::: Material provided

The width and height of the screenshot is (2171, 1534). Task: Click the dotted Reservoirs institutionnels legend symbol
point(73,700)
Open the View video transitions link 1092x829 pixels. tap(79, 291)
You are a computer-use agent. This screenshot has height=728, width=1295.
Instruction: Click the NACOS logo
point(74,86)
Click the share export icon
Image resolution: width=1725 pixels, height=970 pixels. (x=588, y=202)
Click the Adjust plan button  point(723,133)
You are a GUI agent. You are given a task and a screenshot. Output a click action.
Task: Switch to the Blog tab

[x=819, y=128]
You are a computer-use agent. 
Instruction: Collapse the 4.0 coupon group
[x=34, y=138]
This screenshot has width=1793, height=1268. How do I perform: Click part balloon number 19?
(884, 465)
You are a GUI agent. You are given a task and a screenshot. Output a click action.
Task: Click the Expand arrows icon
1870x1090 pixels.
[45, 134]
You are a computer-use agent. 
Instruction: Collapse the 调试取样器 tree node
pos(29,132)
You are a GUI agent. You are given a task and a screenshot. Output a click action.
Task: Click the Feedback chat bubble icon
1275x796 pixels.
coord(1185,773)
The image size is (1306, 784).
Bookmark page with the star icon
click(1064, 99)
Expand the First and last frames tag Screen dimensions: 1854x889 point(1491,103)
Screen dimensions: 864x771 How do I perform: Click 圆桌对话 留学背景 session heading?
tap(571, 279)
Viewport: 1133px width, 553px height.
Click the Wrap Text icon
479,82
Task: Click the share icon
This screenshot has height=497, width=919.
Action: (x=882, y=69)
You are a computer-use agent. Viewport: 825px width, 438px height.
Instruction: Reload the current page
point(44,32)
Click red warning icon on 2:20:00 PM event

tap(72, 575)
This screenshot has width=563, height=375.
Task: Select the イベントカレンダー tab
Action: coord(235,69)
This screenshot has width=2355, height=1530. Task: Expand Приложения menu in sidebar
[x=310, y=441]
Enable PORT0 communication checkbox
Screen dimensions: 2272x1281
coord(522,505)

::::::

Return a faithful copy of all the records above.

The width and height of the screenshot is (2171, 1534). Task: Click the dotted Reservoirs institutionnels legend symbol
point(73,700)
Open the View video transitions link 1092x829 pixels. tap(79, 291)
You are a computer-use agent. This screenshot has height=728, width=1295.
Instruction: Click the NACOS logo
point(74,86)
Click the share export icon
Image resolution: width=1725 pixels, height=970 pixels. (x=588, y=202)
Click the Adjust plan button  point(723,133)
You are a GUI agent. You are given a task and a screenshot. Output a click action.
Task: Switch to the Blog tab

[x=819, y=128]
You are a computer-use agent. 
Instruction: Collapse the 4.0 coupon group
[x=34, y=138]
This screenshot has width=1793, height=1268. How do I perform: Click part balloon number 19?
(884, 465)
You are a GUI agent. You are given a task and a screenshot. Output a click action.
Task: Click the Expand arrows icon
1870x1090 pixels.
[45, 134]
You are a computer-use agent. 
Instruction: Collapse the 调试取样器 tree node
pos(29,132)
You are a GUI agent. You are given a task and a screenshot. Output a click action.
Task: Click the Feedback chat bubble icon
1275x796 pixels.
coord(1185,773)
The image size is (1306, 784).
Bookmark page with the star icon
click(1064, 99)
Expand the First and last frames tag Screen dimensions: 1854x889 point(1491,103)
Screen dimensions: 864x771 How do I perform: Click 圆桌对话 留学背景 session heading?
tap(571, 279)
Viewport: 1133px width, 553px height.
Click the Wrap Text icon
479,82
Task: Click the share icon
This screenshot has height=497, width=919.
Action: (x=882, y=69)
You are a computer-use agent. Viewport: 825px width, 438px height.
Instruction: Reload the current page
point(44,32)
Click red warning icon on 2:20:00 PM event

tap(72, 575)
This screenshot has width=563, height=375.
Task: Select the イベントカレンダー tab
Action: coord(235,69)
This screenshot has width=2355, height=1530. Task: Expand Приложения menu in sidebar
[x=310, y=441]
Enable PORT0 communication checkbox
Screen dimensions: 2272x1281
coord(522,505)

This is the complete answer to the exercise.